I'm trying out edbrowse. I've been looking for an easy to script browser with full javascript support for a long time, and it looks like it may be the ticket.
I want to script it like this, but I don't know how to echo a new line:
echo "e http://yahoo.com%5Cn1,$n" | edbrowse
How do I properly echo a new line? I'm sure that the answer will no doubt make me slap my own head...
Thanks, Richard
On Wed, Jul 07, 2010 at 07:20:03PM +0100, Richard Parsons wrote:
I'm trying out edbrowse. I've been looking for an easy to script browser with full javascript support for a long time, and it looks like it may be the ticket.
I want to script it like this, but I don't know how to echo a new line:
echo "e http://yahoo.com%5Cn1,$n" | edbrowse
How do I properly echo a new line? I'm sure that the answer will no doubt make me slap my own head...
echo -e "e http://yahoo.com%5Cn1,$n" | edbrowse
(You might want $n instead of just $n as well - I don't know if n is actually a variable or $n a command.)
J.
On 07 Jul 19:50, Jonathan McDowell wrote:
On Wed, Jul 07, 2010 at 07:20:03PM +0100, Richard Parsons wrote:
I'm trying out edbrowse. I've been looking for an easy to script browser with full javascript support for a long time, and it looks like it may be the ticket.
I want to script it like this, but I don't know how to echo a new line:
echo "e http://yahoo.com%5Cn1,$n" | edbrowse
How do I properly echo a new line? I'm sure that the answer will no doubt make me slap my own head...
echo -e "e http://yahoo.com%5Cn1,$n" | edbrowse
(You might want $n instead of just $n as well - I don't know if n is actually a variable or $n a command.)
Which would work... but I'm now bemused as to why the echo of the first line...
echo '1,$n' | edbrowse http://yahoo.com/
Would work just as well...
Or:
edbrowse <<EOF e http://yahoo.com/ 1,n$ EOF
Which removes the echo entirely, and makes it obvious what to run...
Cheers,
On Thu, 8 Jul 2010, Brett Parker wrote:
but I'm now bemused as to why the echo of the first line...
echo '1,$n' | edbrowse http://yahoo.com/
Would work just as well...
Or:
edbrowse <<EOF e http://yahoo.com/ 1,n$ EOF
Which removes the echo entirely, and makes it obvious what to run...
Yes, the "$n" is a literal string to be passed to edbrowse. "$" means the last line of the file and so "1,$n" means "print the lines from the first line to the last line including the line numbers".
I like your final version best with the EOF. It's very clear, thanks. I'm quite new to bash scripting.

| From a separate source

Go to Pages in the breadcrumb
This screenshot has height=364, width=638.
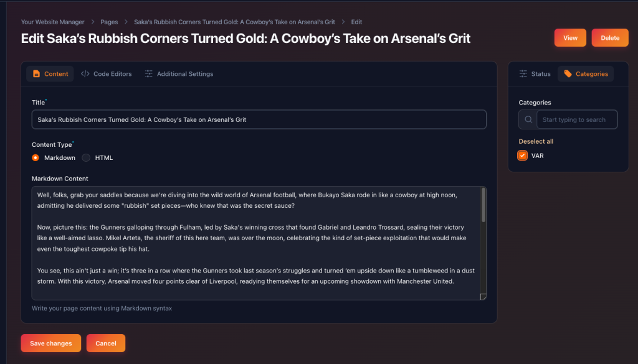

By the way, I'm very excited to have found a browser that is easily scriptable. Suddenly it seems a breeze to write a shell script that will web scrape. Has everyone always been able to do this easily with other programs and I just never noticed?
Richard
On 08 Jul 12:33, Richard Parsons wrote:
On Thu, 8 Jul 2010, Brett Parker wrote:
but I'm now bemused as to why the echo of the first line...
echo '1,$n' | edbrowse http://yahoo.com/
Would work just as well...
Or:
edbrowse <<EOF e http://yahoo.com/ 1,n$ EOF
Which removes the echo entirely, and makes it obvious what to run...
Yes, the "$n" is a literal string to be passed to edbrowse. "$" means the last line of the file and so "1,$n" means "print the lines from the first line to the last line including the line numbers".
I like your final version best with the EOF. It's very clear, thanks. I'm quite new to bash scripting.
By the way, I'm very excited to have found a browser that is easily scriptable. Suddenly it seems a breeze to write a shell script that will web scrape. Has everyone always been able to do this easily with other programs and I just never noticed?
I must admit I tend to use python's mechanize module for it instead, and not worry about javascript at all... But then, I tend to assume that people aren't building non-accessable websites, and when they are, I tend to not want to use 'em ;)
(Oh, and in that example, I should have put a \ in front of the $, but as there was nothing following the dollar, it wasn't resolved as a variable :)
I have, before, scripted a fair few things using urllib + urllib2 and HTMLParser in the python base, but that's for when you need something with very few dependencies... and the newer httplib is quite nice. By far, though, mechanize's Browser 'just works' for scripting.
The usual shell type way would be to use one of: wget -O - http://that.place/ w3m -dump_source http://that.place/ w3m -dump http://that.place/ lynx -dump http://that.place/
The first two will actually just dump the html. the last two do slightly more interesting things :)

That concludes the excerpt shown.